#### Stored items:
┄┄┄┄┄┄┄┄┄┄

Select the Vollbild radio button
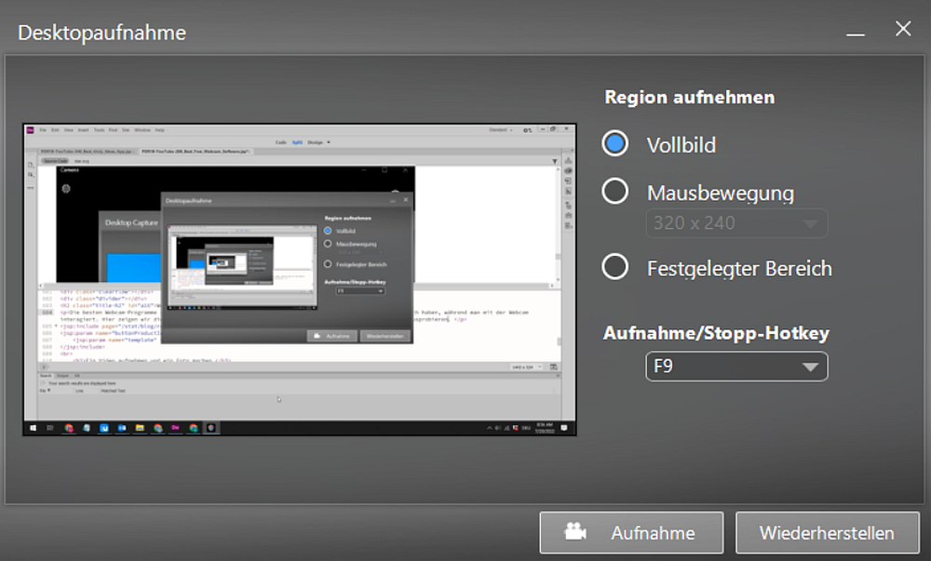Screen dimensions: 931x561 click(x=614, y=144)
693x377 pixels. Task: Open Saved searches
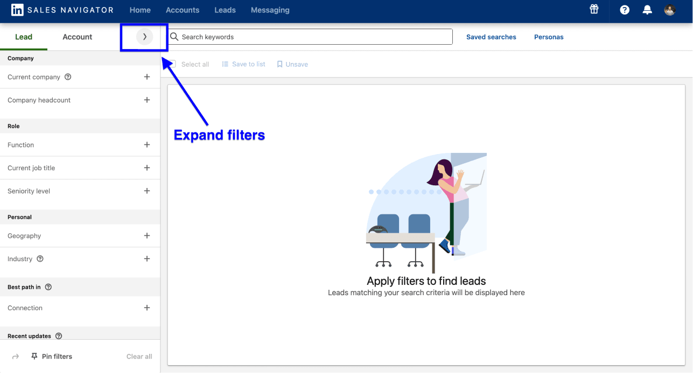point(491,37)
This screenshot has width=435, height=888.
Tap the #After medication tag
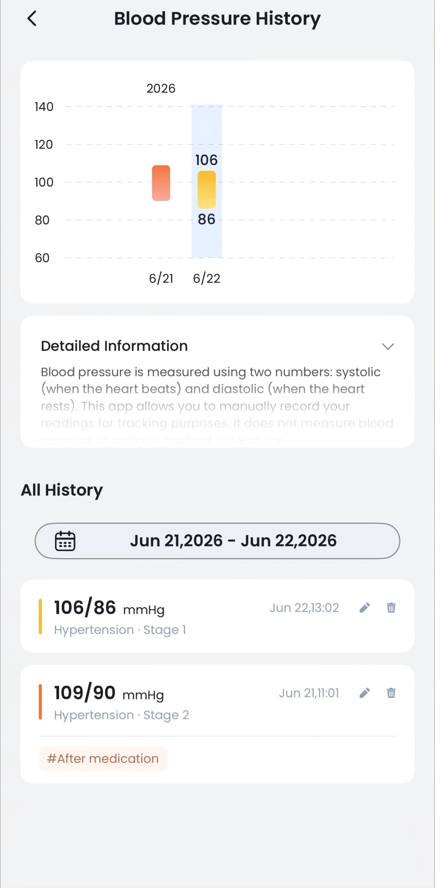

┄┄┄┄┄┄┄┄┄┄

Hand back exactly the lines from the one with "693x377 pixels. Task: Open Saved searches" through the last line of the data above, both ends included, with every picture left out.

#### Response below:
693x377 pixels. Task: Open Saved searches
point(491,37)
This screenshot has width=435, height=888.
Tap the #After medication tag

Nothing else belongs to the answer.